Among the lines below, keep only those from the one containing "How do I perform: Select the rss" through the one containing "Open the test_pipeline3", and reproduce them exactly.

[Extracted data entries]
========================================================================
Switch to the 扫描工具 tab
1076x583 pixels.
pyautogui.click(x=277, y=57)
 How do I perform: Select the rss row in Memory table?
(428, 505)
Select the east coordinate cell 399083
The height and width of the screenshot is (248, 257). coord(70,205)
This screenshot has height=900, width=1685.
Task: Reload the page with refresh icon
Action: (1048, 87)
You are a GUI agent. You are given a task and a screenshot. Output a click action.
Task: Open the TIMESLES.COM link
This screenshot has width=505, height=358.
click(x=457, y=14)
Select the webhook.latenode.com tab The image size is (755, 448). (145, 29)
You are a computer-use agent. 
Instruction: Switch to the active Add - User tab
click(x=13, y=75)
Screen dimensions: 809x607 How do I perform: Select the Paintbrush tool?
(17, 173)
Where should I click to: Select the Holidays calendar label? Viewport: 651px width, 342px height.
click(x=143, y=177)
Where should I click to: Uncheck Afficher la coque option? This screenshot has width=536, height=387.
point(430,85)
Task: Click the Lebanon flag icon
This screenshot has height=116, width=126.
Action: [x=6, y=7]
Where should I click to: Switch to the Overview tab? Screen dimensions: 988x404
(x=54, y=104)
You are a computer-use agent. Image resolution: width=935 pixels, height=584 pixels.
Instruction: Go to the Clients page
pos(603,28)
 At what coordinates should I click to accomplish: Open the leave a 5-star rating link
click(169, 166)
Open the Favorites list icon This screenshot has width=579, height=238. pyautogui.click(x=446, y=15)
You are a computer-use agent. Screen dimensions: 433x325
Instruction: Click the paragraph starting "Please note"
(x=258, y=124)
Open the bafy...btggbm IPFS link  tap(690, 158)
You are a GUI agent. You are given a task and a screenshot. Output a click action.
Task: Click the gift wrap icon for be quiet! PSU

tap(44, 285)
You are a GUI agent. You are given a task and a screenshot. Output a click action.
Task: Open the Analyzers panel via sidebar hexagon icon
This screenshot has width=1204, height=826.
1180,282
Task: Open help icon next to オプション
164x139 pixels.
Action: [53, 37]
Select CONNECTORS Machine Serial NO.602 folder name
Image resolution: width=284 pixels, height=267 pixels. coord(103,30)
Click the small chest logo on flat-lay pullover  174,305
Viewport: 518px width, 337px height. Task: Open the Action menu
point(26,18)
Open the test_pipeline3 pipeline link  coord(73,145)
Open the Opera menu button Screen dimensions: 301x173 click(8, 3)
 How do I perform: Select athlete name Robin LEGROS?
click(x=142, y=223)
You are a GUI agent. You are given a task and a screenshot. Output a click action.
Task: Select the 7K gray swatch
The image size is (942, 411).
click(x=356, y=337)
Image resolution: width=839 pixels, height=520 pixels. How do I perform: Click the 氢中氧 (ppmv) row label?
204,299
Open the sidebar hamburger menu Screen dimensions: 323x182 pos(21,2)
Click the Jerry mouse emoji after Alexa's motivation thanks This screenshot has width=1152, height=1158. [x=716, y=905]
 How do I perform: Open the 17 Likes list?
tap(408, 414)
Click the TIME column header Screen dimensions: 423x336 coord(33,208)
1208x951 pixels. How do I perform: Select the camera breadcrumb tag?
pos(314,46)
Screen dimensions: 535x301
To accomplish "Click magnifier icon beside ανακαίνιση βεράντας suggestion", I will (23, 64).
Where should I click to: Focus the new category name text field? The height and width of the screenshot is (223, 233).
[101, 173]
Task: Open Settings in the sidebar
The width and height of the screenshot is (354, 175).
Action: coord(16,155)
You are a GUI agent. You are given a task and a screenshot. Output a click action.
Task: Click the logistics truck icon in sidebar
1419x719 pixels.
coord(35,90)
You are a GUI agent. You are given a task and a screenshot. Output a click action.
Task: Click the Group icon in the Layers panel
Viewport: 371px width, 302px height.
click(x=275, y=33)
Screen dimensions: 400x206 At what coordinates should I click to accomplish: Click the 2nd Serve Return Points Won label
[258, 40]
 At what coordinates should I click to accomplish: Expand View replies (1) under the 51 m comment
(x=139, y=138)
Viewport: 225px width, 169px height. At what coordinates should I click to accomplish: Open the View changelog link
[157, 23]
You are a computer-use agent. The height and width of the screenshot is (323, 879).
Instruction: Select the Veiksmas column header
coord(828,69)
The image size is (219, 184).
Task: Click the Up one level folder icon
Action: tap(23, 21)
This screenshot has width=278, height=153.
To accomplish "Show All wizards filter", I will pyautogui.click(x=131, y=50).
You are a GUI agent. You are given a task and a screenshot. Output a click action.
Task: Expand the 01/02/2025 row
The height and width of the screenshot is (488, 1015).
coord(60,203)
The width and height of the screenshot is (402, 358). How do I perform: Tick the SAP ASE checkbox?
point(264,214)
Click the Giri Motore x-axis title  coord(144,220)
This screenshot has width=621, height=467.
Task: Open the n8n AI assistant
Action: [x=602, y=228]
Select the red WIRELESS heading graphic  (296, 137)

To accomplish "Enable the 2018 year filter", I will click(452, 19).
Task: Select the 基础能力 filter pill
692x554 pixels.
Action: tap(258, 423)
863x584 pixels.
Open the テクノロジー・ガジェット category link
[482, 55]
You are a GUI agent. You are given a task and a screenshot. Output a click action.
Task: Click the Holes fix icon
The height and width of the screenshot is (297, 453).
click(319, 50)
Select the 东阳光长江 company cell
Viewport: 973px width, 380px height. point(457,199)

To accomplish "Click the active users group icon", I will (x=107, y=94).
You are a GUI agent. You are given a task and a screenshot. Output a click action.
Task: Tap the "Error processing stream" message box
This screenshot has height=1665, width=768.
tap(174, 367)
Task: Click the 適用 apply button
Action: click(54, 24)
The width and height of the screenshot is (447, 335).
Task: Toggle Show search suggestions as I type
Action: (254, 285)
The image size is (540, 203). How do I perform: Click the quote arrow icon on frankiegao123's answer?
========================================================================
### Expected answer
 How do I perform: Select the rss row in Memory table?
(428, 505)
Select the east coordinate cell 399083
The height and width of the screenshot is (248, 257). coord(70,205)
This screenshot has height=900, width=1685.
Task: Reload the page with refresh icon
Action: (1048, 87)
You are a GUI agent. You are given a task and a screenshot. Output a click action.
Task: Open the TIMESLES.COM link
This screenshot has width=505, height=358.
click(x=457, y=14)
Select the webhook.latenode.com tab The image size is (755, 448). (145, 29)
You are a computer-use agent. 
Instruction: Switch to the active Add - User tab
click(x=13, y=75)
Screen dimensions: 809x607 How do I perform: Select the Paintbrush tool?
(17, 173)
Where should I click to: Select the Holidays calendar label? Viewport: 651px width, 342px height.
click(x=143, y=177)
Where should I click to: Uncheck Afficher la coque option? This screenshot has width=536, height=387.
point(430,85)
Task: Click the Lebanon flag icon
This screenshot has height=116, width=126.
Action: [x=6, y=7]
Where should I click to: Switch to the Overview tab? Screen dimensions: 988x404
(x=54, y=104)
You are a computer-use agent. Image resolution: width=935 pixels, height=584 pixels.
Instruction: Go to the Clients page
pos(603,28)
 At what coordinates should I click to accomplish: Open the leave a 5-star rating link
click(169, 166)
Open the Favorites list icon This screenshot has width=579, height=238. pyautogui.click(x=446, y=15)
You are a computer-use agent. Screen dimensions: 433x325
Instruction: Click the paragraph starting "Please note"
(x=258, y=124)
Open the bafy...btggbm IPFS link  tap(690, 158)
You are a GUI agent. You are given a task and a screenshot. Output a click action.
Task: Click the gift wrap icon for be quiet! PSU

tap(44, 285)
You are a GUI agent. You are given a task and a screenshot. Output a click action.
Task: Open the Analyzers panel via sidebar hexagon icon
This screenshot has width=1204, height=826.
1180,282
Task: Open help icon next to オプション
164x139 pixels.
Action: [53, 37]
Select CONNECTORS Machine Serial NO.602 folder name
Image resolution: width=284 pixels, height=267 pixels. coord(103,30)
Click the small chest logo on flat-lay pullover  174,305
Viewport: 518px width, 337px height. Task: Open the Action menu
point(26,18)
Open the test_pipeline3 pipeline link  coord(73,145)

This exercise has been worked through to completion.